Bagja menjelaskan, sejumlah poin yang menjadi sorotan dalam usulan perubahan tersebut meliputi penegakan hukum pemilu, kewenangan penyelenggara, penanganan pelanggaran dan sengketa hasil pemilu, serta hoaks dan misinformasi. Ia juga menekankan pentingnya reformasi terkait pelanggaran terstruktur, sistematis, dan masif (TSM), baik dari sisi kuantitatif maupun kualitatif.
Dalam hal penegakan hukum, ia menyoroti ketidakjelasan posisi hukum (legal standing) Bawaslu dalam sidang sengketa proses pemilu di Pengadilan Tata Usaha Negara (PTUN).
“Kami di PTUN sebagai apa? Beberapa kali Bawaslu dihadirkan, tetapi tidak jelas statusnya—bukan saksi, bukan pula pemberi keterangan resmi. Ketidakjelasan ini menjadi hambatan dalam proses persidangan,” jelasnya.
Terkait pelanggaran TSM, Bagja menjelaskan bahwa Bawaslu selama ini menggunakan pendekatan kuantitatif, sementara Mahkamah Konstitusi (MK) mempertimbangkan aspek kuantitatif dan kualitatif. Ia berharap UU Pemilu ke depan dapat memberikan kejelasan soal batasan dan penilaian kedua pendekatan tersebut.

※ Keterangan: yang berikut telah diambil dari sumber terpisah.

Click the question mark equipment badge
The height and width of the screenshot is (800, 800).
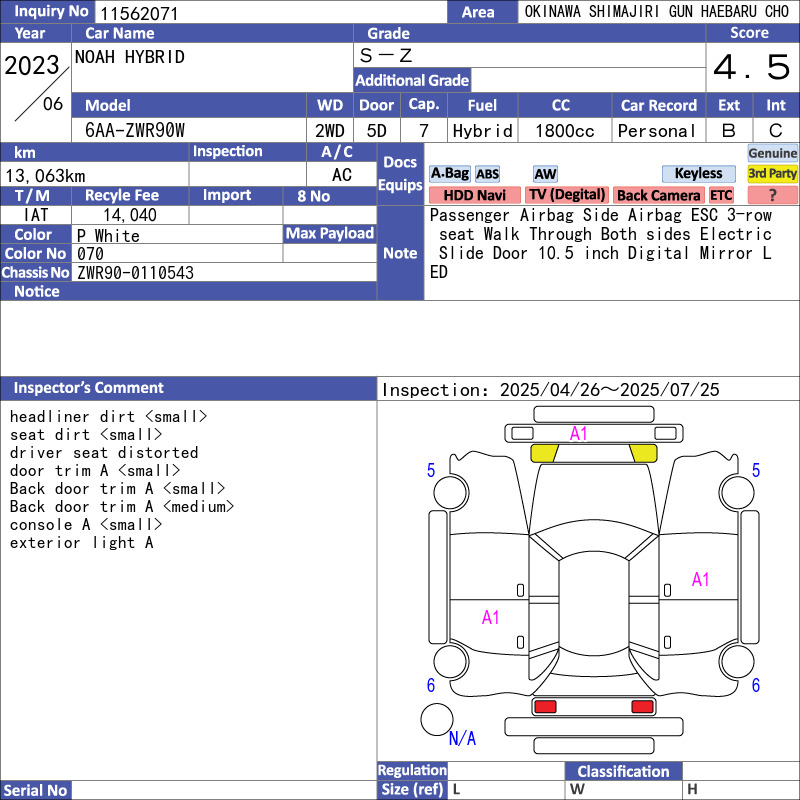772,195
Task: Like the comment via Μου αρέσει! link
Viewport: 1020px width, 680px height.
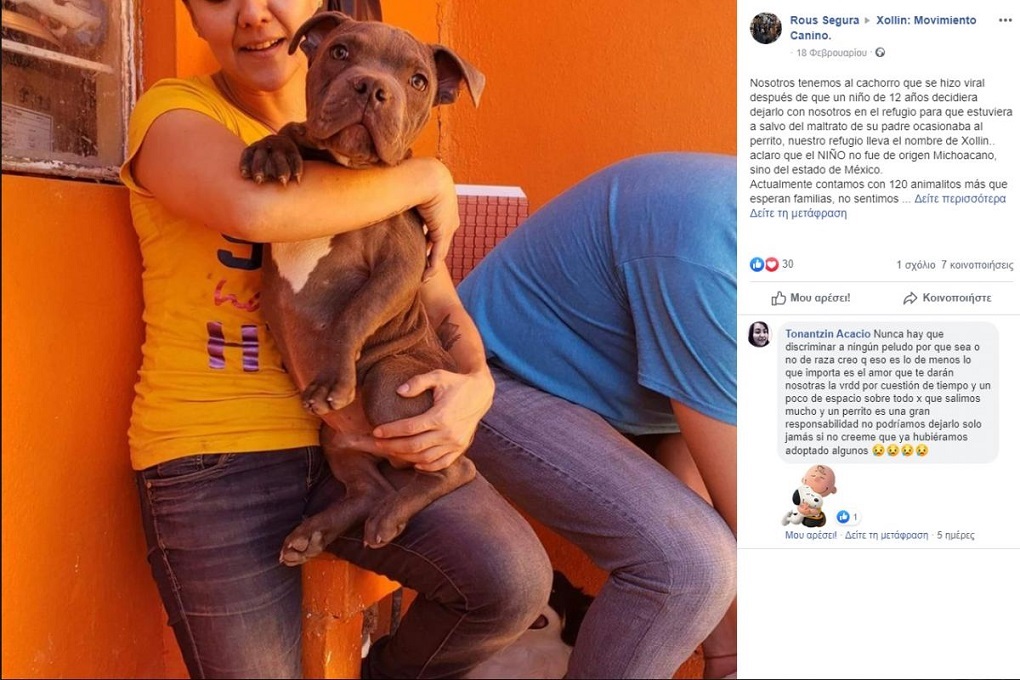Action: [811, 535]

Bagja juga menekankan pentingnya kewenangan Bawaslu untuk merekomendasikan penghapusan (take down) konten pelanggaran di media sosial.
“Bawaslu perlu mendapatkan legitimasi dalam regulasi agar dapat memerintahkan atau merekomendasikan penghapusan konten yang mengandung misinformasi atau melanggar aturan kampanye, misalnya kampanye di masa tenang,” katanya.

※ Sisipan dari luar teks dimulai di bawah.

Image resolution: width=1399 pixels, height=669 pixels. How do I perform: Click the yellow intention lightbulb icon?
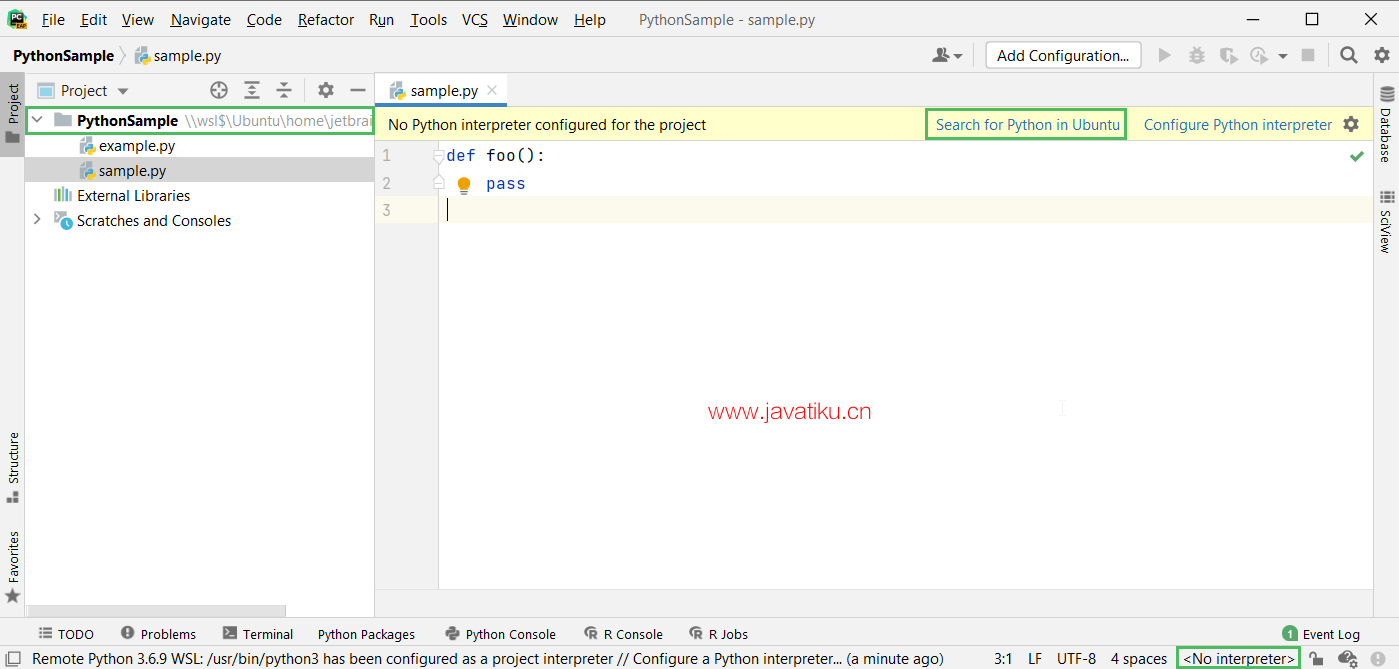(464, 185)
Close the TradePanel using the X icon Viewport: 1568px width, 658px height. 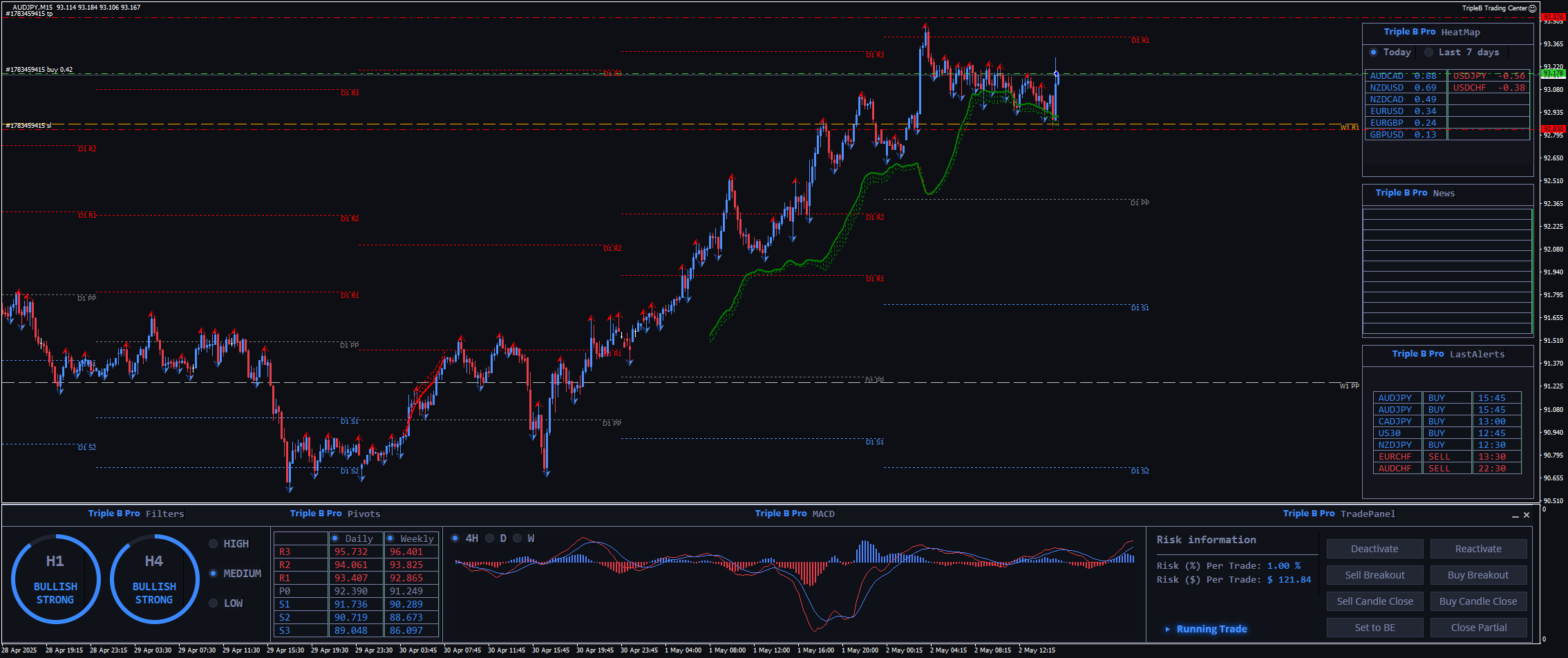click(1527, 515)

Ia juga mengusulkan pembentukan unit siber terintegrasi di lingkungan Bawaslu. Unit ini dinilai penting untuk memperkuat koordinasi dengan Kementerian Komunikasi dan Informatika (Kominfo), Siber Polri, dan platform digital dalam menangani hoaks serta konten berbahaya.

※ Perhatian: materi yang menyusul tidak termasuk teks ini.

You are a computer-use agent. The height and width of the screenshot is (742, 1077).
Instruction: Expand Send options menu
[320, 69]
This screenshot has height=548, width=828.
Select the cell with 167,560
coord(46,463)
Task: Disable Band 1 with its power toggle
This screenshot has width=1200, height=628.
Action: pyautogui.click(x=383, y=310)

“Bawaslu harus mampu melakukan deteksi dini terhadap narasi hoaks, serta segera berkoordinasi dengan lembaga terkait seperti Kominfo dan penyelenggara platform digital,” lanjutnya.
Bagja juga menyoroti perlunya pengaturan waktu penanganan pelanggaran pemilu, terutama di wilayah kepulauan. Ia menyebutkan bahwa pemanggilan terlapor atau saksi kerap terkendala waktu tempuh, yang berdampak pada efektivitas proses hukum.
“Sering kali panggilan baru sampai dua hari kemudian. Akibatnya, penanganan pelanggaran menjadi terkendala,” ungkapnya.
Terakhir, ia mengusulkan agar UU mengakomodasi pemeriksaan in absentia dalam penanganan pelanggaran pilkada, sebagaimana dalam pemilu. Hal ini diperlukan karena banyak ASN yang diduga melanggar netralitas justru menolak hadir saat dipanggil oleh Bawaslu.
“ASN yang diduga melanggar kerap tidak memenuhi panggilan. Ini menjadi hambatan dalam penegakan hukum,” pungkasnya.